* _Activity_
Search the material below for "computer" and copy every line where it occurs.

* _Records provided_
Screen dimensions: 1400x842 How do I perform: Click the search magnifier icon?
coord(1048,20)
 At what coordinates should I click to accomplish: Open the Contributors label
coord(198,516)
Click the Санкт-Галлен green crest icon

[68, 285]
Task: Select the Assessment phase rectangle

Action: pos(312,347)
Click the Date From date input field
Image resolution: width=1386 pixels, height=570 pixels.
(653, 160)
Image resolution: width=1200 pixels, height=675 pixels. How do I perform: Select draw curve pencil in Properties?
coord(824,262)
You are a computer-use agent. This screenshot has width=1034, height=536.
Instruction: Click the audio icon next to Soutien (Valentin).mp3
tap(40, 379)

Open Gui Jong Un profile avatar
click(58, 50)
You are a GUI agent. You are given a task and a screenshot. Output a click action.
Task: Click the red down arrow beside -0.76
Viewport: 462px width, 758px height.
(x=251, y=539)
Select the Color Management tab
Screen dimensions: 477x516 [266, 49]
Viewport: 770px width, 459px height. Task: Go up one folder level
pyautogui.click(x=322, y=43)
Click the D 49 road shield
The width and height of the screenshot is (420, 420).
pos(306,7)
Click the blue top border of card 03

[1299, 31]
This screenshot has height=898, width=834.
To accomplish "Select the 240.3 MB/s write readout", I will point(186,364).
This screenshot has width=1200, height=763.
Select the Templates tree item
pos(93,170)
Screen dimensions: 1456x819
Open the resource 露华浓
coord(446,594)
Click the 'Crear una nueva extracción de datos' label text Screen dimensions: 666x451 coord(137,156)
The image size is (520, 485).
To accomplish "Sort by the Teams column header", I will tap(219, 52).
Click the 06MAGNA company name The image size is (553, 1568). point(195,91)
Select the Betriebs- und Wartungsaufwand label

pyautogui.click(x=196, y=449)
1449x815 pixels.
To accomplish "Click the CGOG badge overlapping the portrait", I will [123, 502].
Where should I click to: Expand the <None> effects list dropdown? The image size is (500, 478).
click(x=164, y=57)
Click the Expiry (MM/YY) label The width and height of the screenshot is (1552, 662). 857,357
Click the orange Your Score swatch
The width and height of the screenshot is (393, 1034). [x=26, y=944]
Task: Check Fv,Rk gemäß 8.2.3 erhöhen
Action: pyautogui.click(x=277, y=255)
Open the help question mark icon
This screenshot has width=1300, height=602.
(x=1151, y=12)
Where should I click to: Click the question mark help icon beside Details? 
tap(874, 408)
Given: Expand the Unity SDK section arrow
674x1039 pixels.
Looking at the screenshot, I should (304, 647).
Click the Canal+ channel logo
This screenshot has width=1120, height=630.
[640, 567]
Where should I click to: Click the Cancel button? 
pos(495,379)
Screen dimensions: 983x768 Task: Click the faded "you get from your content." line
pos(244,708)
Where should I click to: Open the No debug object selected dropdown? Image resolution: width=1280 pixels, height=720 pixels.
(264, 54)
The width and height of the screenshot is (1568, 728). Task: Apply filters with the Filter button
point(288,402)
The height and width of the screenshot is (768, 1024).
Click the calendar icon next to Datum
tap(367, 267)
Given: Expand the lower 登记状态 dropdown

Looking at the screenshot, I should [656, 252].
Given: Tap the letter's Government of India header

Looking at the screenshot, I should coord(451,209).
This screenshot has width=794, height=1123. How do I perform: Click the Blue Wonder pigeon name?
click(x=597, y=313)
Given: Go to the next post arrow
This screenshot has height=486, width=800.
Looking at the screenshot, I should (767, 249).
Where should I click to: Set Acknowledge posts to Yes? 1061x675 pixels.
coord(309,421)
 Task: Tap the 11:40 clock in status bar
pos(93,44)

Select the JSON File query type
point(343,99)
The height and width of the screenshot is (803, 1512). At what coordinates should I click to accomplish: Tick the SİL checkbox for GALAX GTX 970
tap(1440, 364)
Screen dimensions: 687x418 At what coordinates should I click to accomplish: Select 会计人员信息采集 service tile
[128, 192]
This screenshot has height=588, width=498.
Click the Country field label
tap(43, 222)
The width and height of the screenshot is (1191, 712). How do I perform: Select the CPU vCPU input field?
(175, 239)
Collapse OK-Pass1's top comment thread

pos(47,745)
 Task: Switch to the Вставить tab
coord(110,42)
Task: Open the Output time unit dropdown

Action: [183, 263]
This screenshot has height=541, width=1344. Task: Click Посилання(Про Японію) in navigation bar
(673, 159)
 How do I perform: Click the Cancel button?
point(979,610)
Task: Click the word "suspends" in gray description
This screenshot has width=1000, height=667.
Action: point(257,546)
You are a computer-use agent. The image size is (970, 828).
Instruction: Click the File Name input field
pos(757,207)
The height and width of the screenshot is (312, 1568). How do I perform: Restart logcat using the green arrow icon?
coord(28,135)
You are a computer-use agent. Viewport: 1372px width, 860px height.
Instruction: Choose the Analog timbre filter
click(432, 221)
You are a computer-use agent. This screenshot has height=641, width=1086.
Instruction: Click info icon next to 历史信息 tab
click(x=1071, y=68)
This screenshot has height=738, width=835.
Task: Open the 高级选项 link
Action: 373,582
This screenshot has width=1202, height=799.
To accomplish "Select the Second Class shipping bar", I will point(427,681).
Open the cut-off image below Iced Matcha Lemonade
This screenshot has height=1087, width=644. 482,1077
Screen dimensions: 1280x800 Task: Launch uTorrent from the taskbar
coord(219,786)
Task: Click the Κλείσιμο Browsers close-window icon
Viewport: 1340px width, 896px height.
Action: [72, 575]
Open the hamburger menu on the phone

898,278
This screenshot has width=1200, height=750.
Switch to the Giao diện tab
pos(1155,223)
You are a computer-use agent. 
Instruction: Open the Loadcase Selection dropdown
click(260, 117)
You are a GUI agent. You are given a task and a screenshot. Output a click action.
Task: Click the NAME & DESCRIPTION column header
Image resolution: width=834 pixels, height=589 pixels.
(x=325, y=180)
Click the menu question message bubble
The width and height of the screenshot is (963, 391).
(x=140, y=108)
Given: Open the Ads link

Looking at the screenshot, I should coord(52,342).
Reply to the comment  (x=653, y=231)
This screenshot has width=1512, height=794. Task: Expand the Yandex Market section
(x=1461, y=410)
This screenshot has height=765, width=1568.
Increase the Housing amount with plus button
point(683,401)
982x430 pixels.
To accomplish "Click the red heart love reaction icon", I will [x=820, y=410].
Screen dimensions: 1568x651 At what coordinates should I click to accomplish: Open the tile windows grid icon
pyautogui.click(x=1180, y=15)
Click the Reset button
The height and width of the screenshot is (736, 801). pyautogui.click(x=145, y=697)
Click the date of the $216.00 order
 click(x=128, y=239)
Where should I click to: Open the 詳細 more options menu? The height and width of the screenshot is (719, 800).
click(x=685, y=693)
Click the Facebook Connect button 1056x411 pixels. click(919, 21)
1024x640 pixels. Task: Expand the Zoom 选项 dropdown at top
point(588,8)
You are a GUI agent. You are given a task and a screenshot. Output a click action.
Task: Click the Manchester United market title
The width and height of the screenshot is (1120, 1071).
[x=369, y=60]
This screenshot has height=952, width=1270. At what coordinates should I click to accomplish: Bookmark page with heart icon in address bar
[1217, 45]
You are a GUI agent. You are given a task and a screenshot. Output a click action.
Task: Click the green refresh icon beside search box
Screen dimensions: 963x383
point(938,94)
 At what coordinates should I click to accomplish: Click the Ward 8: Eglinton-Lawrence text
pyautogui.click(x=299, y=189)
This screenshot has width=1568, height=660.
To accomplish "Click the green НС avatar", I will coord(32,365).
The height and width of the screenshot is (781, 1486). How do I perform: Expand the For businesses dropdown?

* _Answer to this task_
You are a computer-use agent. This screenshot has width=1034, height=536.
You are a computer-use agent. The image size is (970, 828).
You are a computer-use agent. Viewport: 1372px width, 860px height.
You are a computer-use agent. This screenshot has height=641, width=1086.
You are a computer-use agent. 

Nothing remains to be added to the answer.